Tackling Tough Environmental Issues: Three talks by NCAR Scientists at the AAAS

David Hosansky
UCAR Communications
P.O. Box 3000
Boulder, CO 80307-3000
Telephone: (303) 497-8611
Fax: (303) 497-8610
E-mail: hosansky@ucar.edu

BOULDER -- As our knowledge of the earth's ecology becomes more sophisticated, the challenges of societal response become more complex. What questions need answering to ensure a healthy, viable economy and environment worldwide in the next 50 years? Can people who use and manage water resources resolve differences and discover tools to work with the uncertainties of nature? What would a "flood heretic" from 1975 have to say about the success of U.S. flood policy today? These questions are tackled by three scientists from the National Center for Atmospheric Research in talks at this week's meeting of the American Association for the Advancement of Science in Washington, D.C. NCAR's primary sponsor is the National Science Foundation.

Interdisciplinary Environmental Research--How Do We Get There from Here?

_Source information_
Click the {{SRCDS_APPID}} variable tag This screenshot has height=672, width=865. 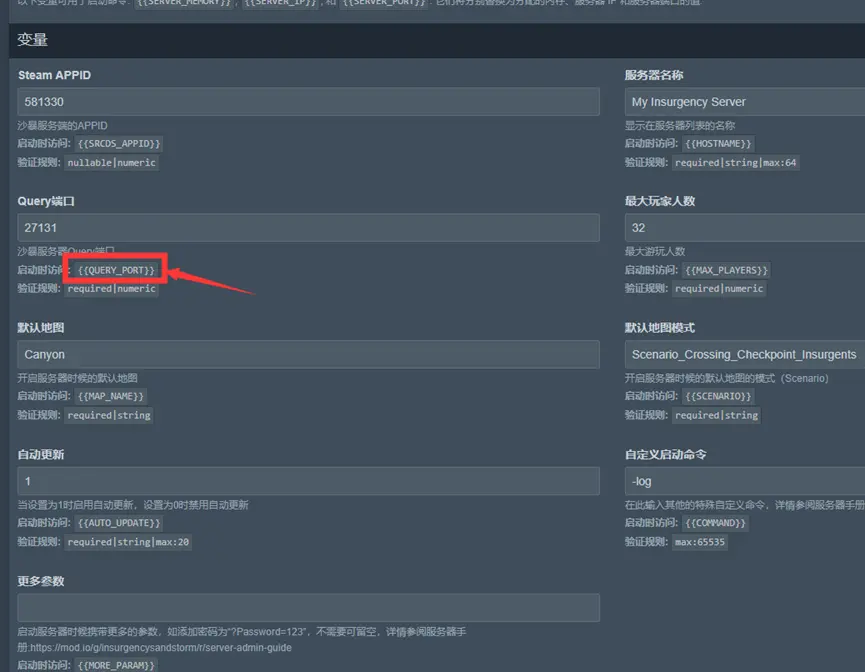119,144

...

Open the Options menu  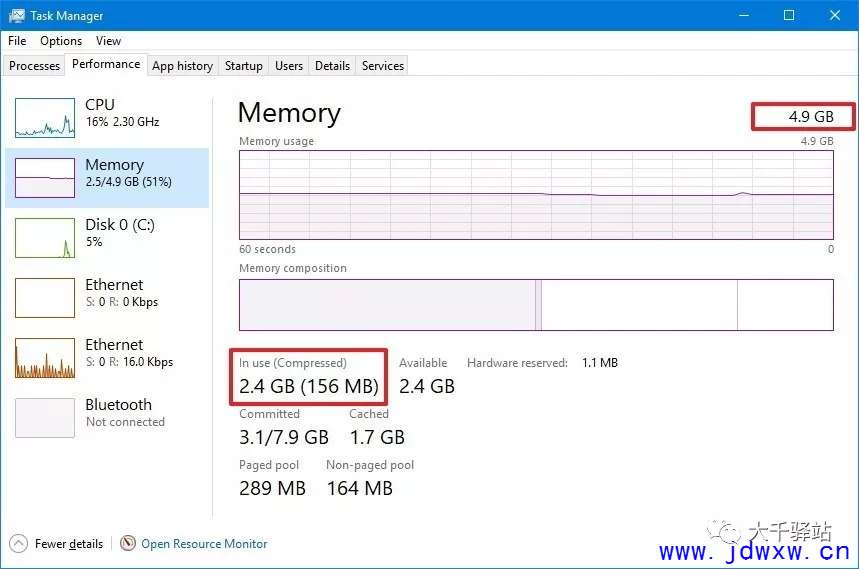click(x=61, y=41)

_Problems to solve_
A - From the NCAR announcement, copy the words starting with "BOULDER -- As" and going on through "National Science Foundation.".
B - Translate this sentence from the NCAR announcement into Spanish: "NCAR's primary sponsor is the National Science Foundation."
The rows have no connection to the NCAR announcement.

_Answers by item number_
A -
BOULDER -- As our knowledge of the earth's ecology becomes more sophisticated, the challenges of societal response become more complex. What questions need answering to ensure a healthy, viable economy and environment worldwide in the next 50 years? Can people who use and manage water resources resolve differences and discover tools to work with the uncertainties of nature? What would a "flood heretic" from 1975 have to say about the success of U.S. flood policy today? These questions are tackled by three scientists from the National Center for Atmospheric Research in talks at this week's meeting of the American Association for the Advancement of Science in Washington, D.C. NCAR's primary sponsor is the National Science Foundation.

B - El principal patrocinador del NCAR es la Fundación Nacional de Ciencias.